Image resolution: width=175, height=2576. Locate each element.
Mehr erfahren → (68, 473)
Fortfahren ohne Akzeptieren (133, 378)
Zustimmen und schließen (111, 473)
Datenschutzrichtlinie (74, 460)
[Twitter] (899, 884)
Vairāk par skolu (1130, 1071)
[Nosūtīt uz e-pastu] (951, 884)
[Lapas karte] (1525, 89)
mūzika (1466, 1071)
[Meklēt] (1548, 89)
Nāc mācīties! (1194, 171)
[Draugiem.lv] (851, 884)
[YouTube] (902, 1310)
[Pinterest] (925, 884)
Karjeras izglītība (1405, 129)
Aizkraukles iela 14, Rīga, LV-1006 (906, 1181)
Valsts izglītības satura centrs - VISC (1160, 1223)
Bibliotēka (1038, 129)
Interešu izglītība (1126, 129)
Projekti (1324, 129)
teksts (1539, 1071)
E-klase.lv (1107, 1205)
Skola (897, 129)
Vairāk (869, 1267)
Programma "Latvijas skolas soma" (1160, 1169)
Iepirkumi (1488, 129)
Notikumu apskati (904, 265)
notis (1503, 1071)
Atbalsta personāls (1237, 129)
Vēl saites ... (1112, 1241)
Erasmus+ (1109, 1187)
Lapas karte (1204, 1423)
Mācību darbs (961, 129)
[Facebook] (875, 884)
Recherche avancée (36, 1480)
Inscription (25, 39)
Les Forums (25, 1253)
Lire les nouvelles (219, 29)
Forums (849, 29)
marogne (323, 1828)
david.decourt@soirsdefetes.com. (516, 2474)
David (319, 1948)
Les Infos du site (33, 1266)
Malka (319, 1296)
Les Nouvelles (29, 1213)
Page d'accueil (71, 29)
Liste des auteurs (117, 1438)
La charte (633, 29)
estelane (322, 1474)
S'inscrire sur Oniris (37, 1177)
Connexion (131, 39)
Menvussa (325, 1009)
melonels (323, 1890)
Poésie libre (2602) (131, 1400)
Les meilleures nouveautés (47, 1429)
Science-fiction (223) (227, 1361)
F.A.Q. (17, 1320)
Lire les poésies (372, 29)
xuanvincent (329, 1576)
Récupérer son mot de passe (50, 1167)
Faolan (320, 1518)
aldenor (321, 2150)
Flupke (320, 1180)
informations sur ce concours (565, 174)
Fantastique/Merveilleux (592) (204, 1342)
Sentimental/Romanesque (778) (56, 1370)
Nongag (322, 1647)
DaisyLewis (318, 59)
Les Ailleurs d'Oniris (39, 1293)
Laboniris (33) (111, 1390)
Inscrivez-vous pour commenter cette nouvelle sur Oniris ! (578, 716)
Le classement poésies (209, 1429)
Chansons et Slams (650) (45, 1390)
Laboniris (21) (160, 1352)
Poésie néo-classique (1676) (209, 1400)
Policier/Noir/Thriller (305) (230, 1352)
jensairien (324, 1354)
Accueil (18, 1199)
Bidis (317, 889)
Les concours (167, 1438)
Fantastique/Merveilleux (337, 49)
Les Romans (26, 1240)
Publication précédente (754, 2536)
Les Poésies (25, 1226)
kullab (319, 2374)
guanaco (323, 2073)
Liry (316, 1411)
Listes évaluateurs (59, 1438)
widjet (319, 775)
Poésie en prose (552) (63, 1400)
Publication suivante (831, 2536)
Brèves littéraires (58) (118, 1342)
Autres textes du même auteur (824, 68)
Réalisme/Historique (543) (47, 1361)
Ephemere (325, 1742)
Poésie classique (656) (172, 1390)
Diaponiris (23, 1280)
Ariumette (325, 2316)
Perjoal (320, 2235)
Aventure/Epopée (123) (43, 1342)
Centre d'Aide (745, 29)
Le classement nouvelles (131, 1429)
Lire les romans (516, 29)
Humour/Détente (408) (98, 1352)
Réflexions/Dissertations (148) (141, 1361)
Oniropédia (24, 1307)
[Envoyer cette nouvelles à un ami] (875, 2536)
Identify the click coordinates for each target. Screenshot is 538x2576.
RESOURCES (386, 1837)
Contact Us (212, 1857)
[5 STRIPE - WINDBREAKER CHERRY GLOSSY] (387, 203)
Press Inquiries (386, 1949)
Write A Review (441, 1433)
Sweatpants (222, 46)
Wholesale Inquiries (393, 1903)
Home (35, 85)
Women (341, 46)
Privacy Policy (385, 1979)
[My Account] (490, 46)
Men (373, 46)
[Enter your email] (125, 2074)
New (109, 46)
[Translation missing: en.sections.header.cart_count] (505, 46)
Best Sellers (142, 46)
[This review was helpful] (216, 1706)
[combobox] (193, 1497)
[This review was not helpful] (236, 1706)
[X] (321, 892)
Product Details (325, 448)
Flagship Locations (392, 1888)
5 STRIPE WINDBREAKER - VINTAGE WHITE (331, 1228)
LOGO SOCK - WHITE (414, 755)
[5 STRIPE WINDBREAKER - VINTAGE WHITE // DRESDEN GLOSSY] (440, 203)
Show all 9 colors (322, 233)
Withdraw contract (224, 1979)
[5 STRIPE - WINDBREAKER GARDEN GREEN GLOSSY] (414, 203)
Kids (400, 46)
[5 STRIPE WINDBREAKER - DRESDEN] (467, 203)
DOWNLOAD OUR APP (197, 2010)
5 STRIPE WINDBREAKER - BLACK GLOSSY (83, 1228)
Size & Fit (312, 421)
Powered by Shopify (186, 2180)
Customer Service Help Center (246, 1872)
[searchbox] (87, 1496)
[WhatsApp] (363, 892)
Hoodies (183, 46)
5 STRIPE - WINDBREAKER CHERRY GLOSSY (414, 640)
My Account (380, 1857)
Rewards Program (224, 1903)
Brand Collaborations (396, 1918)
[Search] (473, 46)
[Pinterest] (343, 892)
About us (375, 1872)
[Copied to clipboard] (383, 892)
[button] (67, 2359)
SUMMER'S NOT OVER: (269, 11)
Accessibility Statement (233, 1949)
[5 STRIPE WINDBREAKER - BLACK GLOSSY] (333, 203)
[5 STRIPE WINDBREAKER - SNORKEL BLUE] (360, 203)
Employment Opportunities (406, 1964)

◇ ◇ ◇ ◇ ◇ ◇ ◇

● ACTIVITY
Search the listing above for the string "each". Copy every line that contains it.

● RESPONSE
Image resolution: width=175, height=2576. Locate each element.
Identify the click coordinates for each target. Screenshot is 538x2576.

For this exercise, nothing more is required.